The major set of HIV/AIDS guidelines in the US, from the Department of Health and Human Services’ (HHS) Panel on Antiretroviral Guidelines for Adults and Adolescents, were last updated in late 2011, the primary change being a recommendation that patients with HIV start anti-retroviral therapy (ART) earlier, when they have an AIDs-defining illness or their CD4 count is less than 350 to 500 cells/mm3. 1 While the HHS guidelines are comprehensive, there are still areas that they do not cover extensively. One such topic is how to retain HIV-positive patients in care.
The reality is that only 69% of people diagnosed with HIV in the United States currently receive care and just 59% actually remain in care over the long term.2 This no doubt contributes to the fact that fewer than a third (28%) of people with HIV in the US achieve complete viral suppression with treatment.3 Dropping out of care or not receiving care increases the risk of viral transmission, as well as the risk of developing resistance to any ART the patient initially received.1
New recommendations from the International Association of Physicians in AIDS Care (IAPAC) address that topic. The IAPAC represents more than 17,000 physicians and allied health professionals in more than 100 countries. In 2011, it convened a panel to develop evidence-based guidelines to “optimize entry into and retention in care and ART adherence” and to monitor these processes. The guidelines were presented at the 19th Conference on Retroviruses and Opportunistic Infections in early March <Link to highlights article> and published simultaneously
in the Annals of Internal Medicine.
The guideline authors admit that, although they did their best to base their recommendations on the evidence, in many instances such evidence did not exist and they had to rely on professional experience while identifying research needs.
Their key recommendations follow:
• All individuals with HIV should be monitored systematically for entry into HIV care. This is defined as a visit with an HIV care provider authorized to prescribe ART.
• All patients with HIV should be monitored systematically for retention in HIV care. Options for monitoring retention include visit adherence, gaps in care, visits per interval of time, surveillance, medical records, and administrative databases. The increasing use of electronic medical records should make this easier over time.
• All patients with a new HIV diagnosis should receive brief, strengths-based case management. This recommendation is based on the Antiretroviral Treatment and Access Study, which evaluated entry into and retention in care at several US sites. Researchers compared case-based management sessions with passive referrals for care. The study found that significantly more patients in the case-based arm saw a healthcare professional for HIV care at least once in 6 months (78% vs 60%) and at least twice within 12 months (64% vs 49%) than those receiving passive referrals.4
• Consider intensive outreach for individuals who do not receive medical care within 6 months of a new HIV diagnosis, possibly with peer or paraprofessional navigators. Such navigators are trained to help HIV-positive patients access and manage the health care system, which can be quite overwhelming. One study of 1,100 patients who were not consistently receiving medical care found that using navigators not only increased the number of visits to healthcare professionals, but also the percentage of individuals with undetectable viral levels at 1 year.5
• Ask patients about adherence (self-reported adherence) at all visits. Using validated tools (asking patients specific questions about their adherence in the past week or month) is associated with actual adherence based on viral levels.
• Use pharmacy refill data to monitor adherence if patients do not automatically receive medication refills. However, drug concentrations in biological samples, pill counts, and electronic drug monitors are not recommended.

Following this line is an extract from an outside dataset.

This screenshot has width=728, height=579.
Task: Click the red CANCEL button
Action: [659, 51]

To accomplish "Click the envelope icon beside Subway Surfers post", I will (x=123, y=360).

Many of the group’s recommendations for improving adherence to ART follow those in the HHS panel guidelines, includin:
• once-daily regimens for treatment-naive patients beginning ART and treatment-experienced patients who are receiving more complicated regimens;
• fixed-dose combinations to reduce pill burden;
• reminder devices and communication technologies to improve adherence (even texting weekly check-ins from the clinic with telephone follow up can help);6 and
• providing education and counseling, preferably on a one-to-one basis.
In settings with limited resources, the guidelines suggest using nurse- or community-based care. Case management support should be provided for social and environmental challenges such as housing and transportation needs that may interfere with adherence, they add, as well as for patients with comorbidities such as substance abuse and mental health disorders that can also impact adherence to medication and retention in care.